Sometimes spam filters can incorrectly identify your email as spam. This may happen because the email is poorly written, there are too many symbols (!@#$%^), or there is inappropriate language in the email.
So, how can you avoid spam filters?
Keep it interesting
Send well-written email with interesting content. Great content is important, because the more engaging your content is, the more likely your users are to click through. When readers click through, filters know that you’re not sending spam.
Follow the rules
Follow basic grammar rules. This means using sentence and title case where appropriate (read: not ALL CAPS) and ensuring your spelling is correct.
Keep it clean
Keep it simple with one font, and avoid different font sizes and colors.
Update lists regularly
Review your email list on a regular basis, and don’t be afraid to purge your list of users who aren’t reading your email or haven’t visited your business lately. If you keep users on your email list who aren’t engaging with your content, then this signals to the spam filters that you’re sending content that people don’t want to read, and you may be a spammer.

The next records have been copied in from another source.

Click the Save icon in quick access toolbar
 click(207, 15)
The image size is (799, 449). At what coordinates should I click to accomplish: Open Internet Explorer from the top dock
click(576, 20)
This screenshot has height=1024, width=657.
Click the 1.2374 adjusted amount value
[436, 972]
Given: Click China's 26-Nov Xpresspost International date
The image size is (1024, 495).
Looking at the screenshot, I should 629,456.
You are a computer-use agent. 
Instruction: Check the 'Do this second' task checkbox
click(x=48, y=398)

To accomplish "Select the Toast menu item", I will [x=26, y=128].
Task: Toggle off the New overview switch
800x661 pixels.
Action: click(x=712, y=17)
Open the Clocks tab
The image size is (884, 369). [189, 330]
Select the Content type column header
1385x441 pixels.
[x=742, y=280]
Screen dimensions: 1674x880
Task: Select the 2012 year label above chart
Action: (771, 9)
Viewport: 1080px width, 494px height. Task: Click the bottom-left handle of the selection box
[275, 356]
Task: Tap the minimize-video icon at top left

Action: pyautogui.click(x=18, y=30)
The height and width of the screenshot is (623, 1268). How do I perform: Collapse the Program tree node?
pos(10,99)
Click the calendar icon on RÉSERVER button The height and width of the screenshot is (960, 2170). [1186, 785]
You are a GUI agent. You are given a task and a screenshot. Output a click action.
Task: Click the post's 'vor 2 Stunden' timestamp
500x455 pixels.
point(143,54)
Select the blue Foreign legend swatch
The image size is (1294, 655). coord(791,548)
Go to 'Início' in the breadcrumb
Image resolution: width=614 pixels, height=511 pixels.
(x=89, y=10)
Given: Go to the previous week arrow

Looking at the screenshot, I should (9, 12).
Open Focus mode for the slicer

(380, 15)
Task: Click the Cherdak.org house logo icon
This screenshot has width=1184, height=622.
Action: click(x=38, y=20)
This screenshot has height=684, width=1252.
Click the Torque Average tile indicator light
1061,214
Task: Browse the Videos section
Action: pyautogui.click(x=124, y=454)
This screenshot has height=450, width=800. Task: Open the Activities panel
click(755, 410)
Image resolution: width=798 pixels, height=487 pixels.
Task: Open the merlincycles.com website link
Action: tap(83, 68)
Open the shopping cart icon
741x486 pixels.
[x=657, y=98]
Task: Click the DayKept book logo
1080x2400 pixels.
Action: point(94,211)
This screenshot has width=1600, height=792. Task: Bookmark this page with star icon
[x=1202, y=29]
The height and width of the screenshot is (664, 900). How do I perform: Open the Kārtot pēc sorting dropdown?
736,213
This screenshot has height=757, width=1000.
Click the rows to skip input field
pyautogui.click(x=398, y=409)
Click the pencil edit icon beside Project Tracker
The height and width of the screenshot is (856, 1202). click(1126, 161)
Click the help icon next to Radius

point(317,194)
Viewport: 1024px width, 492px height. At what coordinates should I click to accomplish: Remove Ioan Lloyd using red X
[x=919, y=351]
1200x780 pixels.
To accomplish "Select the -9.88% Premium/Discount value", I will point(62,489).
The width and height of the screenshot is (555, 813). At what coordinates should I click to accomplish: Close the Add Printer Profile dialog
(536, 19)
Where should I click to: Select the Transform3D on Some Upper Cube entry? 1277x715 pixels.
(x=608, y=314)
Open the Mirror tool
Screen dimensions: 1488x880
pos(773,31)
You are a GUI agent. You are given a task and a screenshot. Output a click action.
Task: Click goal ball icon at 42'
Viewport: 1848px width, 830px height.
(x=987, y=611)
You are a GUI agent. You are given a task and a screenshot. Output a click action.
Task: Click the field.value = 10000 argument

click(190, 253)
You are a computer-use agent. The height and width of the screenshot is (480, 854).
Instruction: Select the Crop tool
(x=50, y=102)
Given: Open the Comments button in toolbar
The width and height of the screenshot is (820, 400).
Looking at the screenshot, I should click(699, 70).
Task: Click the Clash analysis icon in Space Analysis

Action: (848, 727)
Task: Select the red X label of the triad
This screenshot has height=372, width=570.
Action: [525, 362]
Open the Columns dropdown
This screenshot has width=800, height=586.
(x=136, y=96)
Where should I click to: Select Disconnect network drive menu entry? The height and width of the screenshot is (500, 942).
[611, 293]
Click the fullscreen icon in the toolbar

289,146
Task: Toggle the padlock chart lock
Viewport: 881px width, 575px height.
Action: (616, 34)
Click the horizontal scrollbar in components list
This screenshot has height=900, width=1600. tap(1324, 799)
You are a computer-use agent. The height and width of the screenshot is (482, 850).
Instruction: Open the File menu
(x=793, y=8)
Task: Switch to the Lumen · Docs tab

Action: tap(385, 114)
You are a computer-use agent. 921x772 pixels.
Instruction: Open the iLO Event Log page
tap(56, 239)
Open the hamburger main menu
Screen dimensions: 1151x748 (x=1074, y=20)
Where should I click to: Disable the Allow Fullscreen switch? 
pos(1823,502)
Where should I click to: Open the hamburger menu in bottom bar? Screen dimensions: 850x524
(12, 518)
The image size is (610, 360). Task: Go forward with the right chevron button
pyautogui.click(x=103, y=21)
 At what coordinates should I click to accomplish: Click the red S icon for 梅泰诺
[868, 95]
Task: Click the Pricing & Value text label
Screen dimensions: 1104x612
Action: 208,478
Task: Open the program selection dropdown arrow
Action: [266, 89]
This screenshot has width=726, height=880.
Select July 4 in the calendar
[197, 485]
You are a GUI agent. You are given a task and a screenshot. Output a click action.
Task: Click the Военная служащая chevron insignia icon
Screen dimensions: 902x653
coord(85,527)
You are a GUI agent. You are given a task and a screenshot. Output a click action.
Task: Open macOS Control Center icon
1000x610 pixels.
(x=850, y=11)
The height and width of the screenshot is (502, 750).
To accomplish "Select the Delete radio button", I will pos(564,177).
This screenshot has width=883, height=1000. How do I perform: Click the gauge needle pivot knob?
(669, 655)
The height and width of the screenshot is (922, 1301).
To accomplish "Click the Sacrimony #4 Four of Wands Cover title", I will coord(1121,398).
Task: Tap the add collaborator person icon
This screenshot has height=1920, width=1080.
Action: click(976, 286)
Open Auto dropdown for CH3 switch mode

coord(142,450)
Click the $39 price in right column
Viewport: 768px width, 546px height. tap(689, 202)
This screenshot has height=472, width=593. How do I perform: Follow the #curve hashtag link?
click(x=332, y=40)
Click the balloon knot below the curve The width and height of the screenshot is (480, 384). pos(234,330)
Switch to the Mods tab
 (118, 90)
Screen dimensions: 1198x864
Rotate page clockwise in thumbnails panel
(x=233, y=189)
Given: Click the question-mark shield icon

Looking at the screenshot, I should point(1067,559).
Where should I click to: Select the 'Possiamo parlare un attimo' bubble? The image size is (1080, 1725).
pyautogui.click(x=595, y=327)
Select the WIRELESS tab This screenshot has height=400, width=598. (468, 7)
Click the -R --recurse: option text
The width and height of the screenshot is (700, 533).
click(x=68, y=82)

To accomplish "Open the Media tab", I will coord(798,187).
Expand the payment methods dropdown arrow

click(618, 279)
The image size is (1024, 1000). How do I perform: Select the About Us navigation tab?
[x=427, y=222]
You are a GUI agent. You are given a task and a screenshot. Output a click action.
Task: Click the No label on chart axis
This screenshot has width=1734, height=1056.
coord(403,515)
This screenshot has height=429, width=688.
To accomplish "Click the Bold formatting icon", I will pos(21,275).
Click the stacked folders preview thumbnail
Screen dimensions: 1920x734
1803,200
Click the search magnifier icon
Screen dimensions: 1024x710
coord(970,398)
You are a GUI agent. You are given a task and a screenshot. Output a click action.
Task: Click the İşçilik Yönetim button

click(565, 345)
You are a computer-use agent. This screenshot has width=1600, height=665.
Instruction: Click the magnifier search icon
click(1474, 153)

(Please note, this action is specific to email addresses you collect through a Square email collection tool or on your own. At this time you can’t remove an email captured automatically through the Square network.)
Avoid spam filter trigger words
Mequoda put together a list of words that spam filters search for to indicate spam. Do your best to avoid using these words, especially in the subject line, and you should (hopefully) be able to avoid getting caught in spam filters.